Tutto si comprende meglio alla luce de “Ricordi di un orfano”, sua appassionata memoria di un’infanzia difficile. La sua Napoli è lontana dal mito della bellezza solare. Non è il classico stereotipo della città partenopea incentrato sulle amene vedute e la natura chiassosa dei suoi abitanti. C’è sempre in Toma una malinconica partecipazione alle vicende umane in cui affiora una costante inclinazione autobiografica. Gioacchino Toma era divenuto orfano a sei anni. Fuggito dall’Ospizio di Giovinazzo, dove apprese le prime tecniche di disegno realizzando delle nature morte, raggiunse Napoli, città che si incamminava verso la rivoluzione del 1860 ed ospitava un’enorme quantità di artisti pugliesi. Qui  venne arrestato dalla polizia. Diciotto mesi di carcere a Piedimonte d’Alife, il tempo d’essere introdotto alla carboneria, e fu liberato. Non rinunciò ai suoi ideali e finì a capo della rivolta antiborbonica in Terra di Lavoro, poi sottotenente garibaldino, negli scontri di Santa Maria Capua Vetere e Caserta, e Guardia Nazionale nelle repressioni delle insurrezioni borboniche in Molise, salvato solo da Cialdini.
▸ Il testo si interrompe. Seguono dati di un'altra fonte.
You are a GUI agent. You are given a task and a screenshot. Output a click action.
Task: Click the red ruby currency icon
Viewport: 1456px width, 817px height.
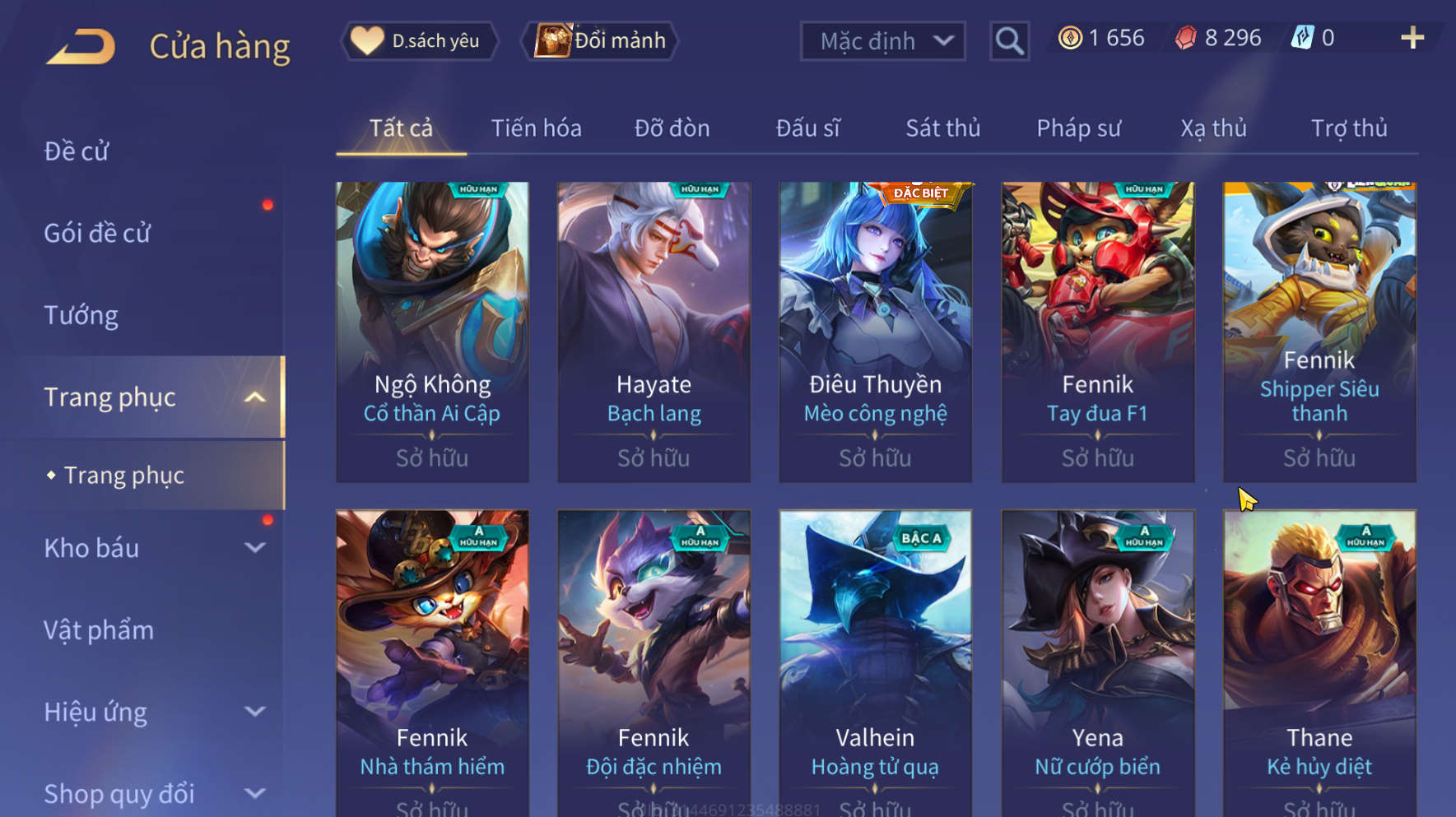click(1185, 38)
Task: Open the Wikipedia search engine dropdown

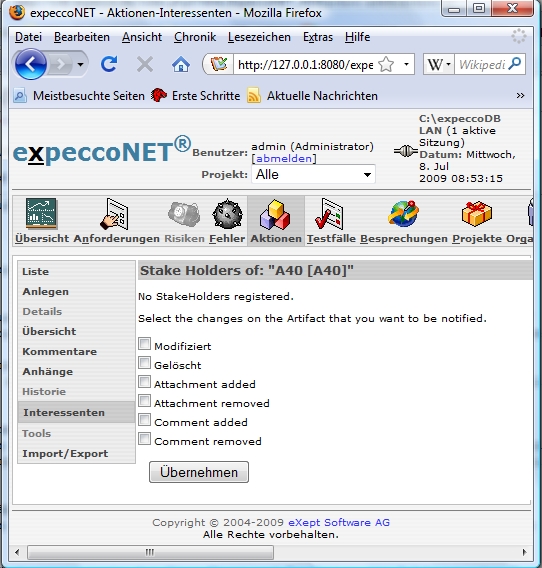Action: point(439,64)

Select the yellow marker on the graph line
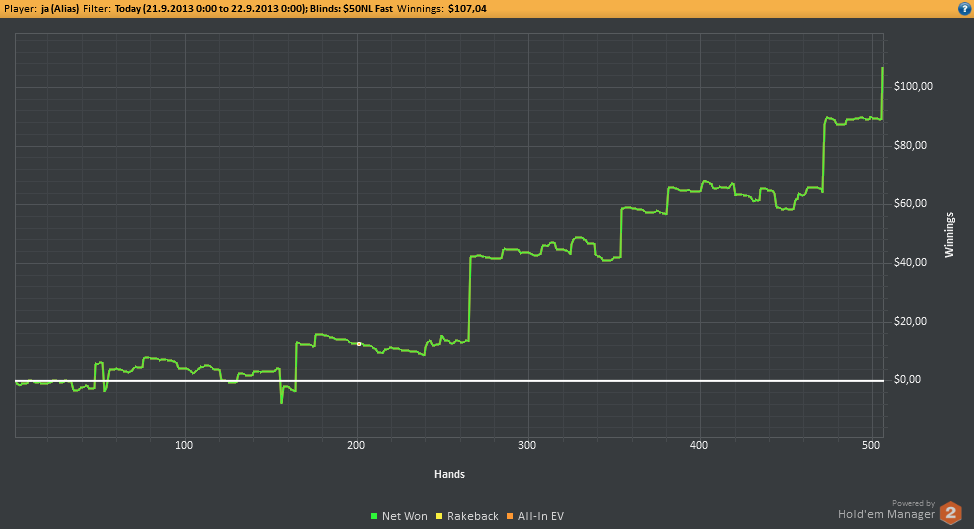(359, 344)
Questi lavori non incontrarono mai opinioni favorevoli, i colori furono giudicati scialbi, il gusto del resto era ancora orientato all’esasperazione delle forme ed alla superficialità cromatica. I quadri di Toma ricordano il groviglio di esperienze pieno di miserie e di malinconie. Tutto così lontano, troppo lontano, dal verismo. Toma fu addirittura chiamato “il pittore del grigio” senza comprendere quanto di interiormente profondo, di sentito, di umano, di poetico ci fosse nei suoi lavori come nel misticismo de “La Messa in casa” o nell’infelicità inconfondibile de “Le due madri”.

L’intensità emotiva e l’intima poesia delle opere di Toma furono scoperte più tardi quando anche la critica si mostrò matura per coglierne gli accenti più alti e profondi. Tutte le sue opere narrano questa pulsione ideale, l’intimo tragico e doloroso dell’infanzia, il patriottismo inteso come sacrificio dall’incredibile peso drammatico.

E’ il caso de “Luisa San Felice in carcere” del 1874, conservata al Museo Nazionale di Capodimonte. In questo dipinto, celebrato e dato in pasto al grande pubblico, Toma ricorda l’episodio della condanna a morte di Luisa Sanfelice, dopo il fallimento della Repubblica nel 1799, procrastinata perché la donna si finse incinta.

La cella, disadorna e misera, non distrae lo spettatore dalla drammaticità del momento e dalla dignità della condannata, anzi permette di concentrarsi proprio sulla donna nell’atto di confezionare un corredo per un bambino che non può nascere. Seduta compostamente, ella ricama, l’attende la morte ma è sorretta da una forza e da una calma interiore immensa che le permettono di attendere con dignità il giorno dell’esecuzione.

E’ un atteggiamento mentale di fondo che si respira nelle superfici delle spoglie pareti di “O Roma o Morte”, come nei tratti pensosi di “Piccoli patrioti” e nella poeticità elegiaca de “Figli del Popolo”. Tutte composizioni costruite su schemi ed intonazioni di tristezza dal chiaro carattere illustrativo che carica la rappresentazione storia di una espressione sentimentale intima.